Fragmento seleccionado.
De ahí que "La ola muerta" ponga en escena la cita
de Prevert con una serie de personajes que desfilan con el ímpetu
o la desidia que le otorgue el protagonista, desdoblado éste
en dos
hablantes y planos temporales.
Está Germán
Marín, quien escribe su Diario en las postrimerías de
los 80, próximo a regresar a Chile luego de un largo exilio
en Barcelona, y está su "socio", su yo provisto de
todas las licencias de la ficción, anclado en el último
round de los 50, en un Buenos Aires que lo arroja de vuelta al origen
de sus frustraciones, a ese pasado que deben clausurar estas notas
para su editor, Venzano Torres.
Es ese escribiente quien
nos provee de los pasajes más memorables sobre el señorito
bien que deja atrás la casa paterna ("la empleadita
no parecía darse cuenta de que, al llevarla a repatingarse
en el comedor, estaba ocupando el lugar de uno de sus patrones"),
que cruza la cordillera en busca de un futuro que se torna pesadillezco
("Bastante tenía por mi parte salir cada noche a ganarme
los morlacos en la venta clandestina de condones, whisky, cigarrillos,
naipes..."), aunque no exento de eróticas iniciaciones,
como las provistas por Maribel (el cascabelito mimado, la chiquita
escurridiza entre los escombros de la memoria) o por su madre, Luisa
("si querés te pago... tengo el sobre con dinero en
la cartera... dámelo si te parece, la plata nunca viene mal
para un joven pobre").
Es ese Germán
quien nos anuncia al de treinta años después, en tanto
la materia prima con la cual el segundo se erige demiurgo de un ayer
("la literatura es un edificio de nieve bajo un sol abrasador")
signado por un fracaso personal al que es preferible mirar —de modo
fragmentado, corregido o adulterado si se quiere— porque hacia adelante
no se divisa nada.
Y es ahí donde
comienza esta verdadera cátedra sobre "Cómo ficcionar
su exilio", que el autor exhibe con maestría, sin los
desbordes maniqueístas a los que nos acostumbraron tantos ilustres
repartidos por el mundo, ni la precariedad de aquellos que no lo vivieron,
pero lo imaginaron.

Trabajo requerido. Según el fragmento sobre "La ola muerta", ¿cómo se llama el editor al que van dirigidas las notas del protagonista?

Datos proporcionados.

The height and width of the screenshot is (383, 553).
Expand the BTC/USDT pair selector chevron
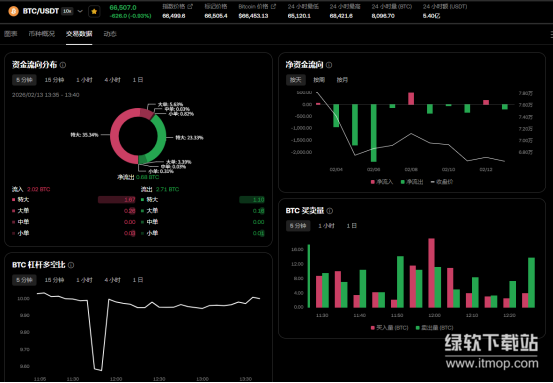[x=80, y=11]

Solución del problema. Venzano Torres.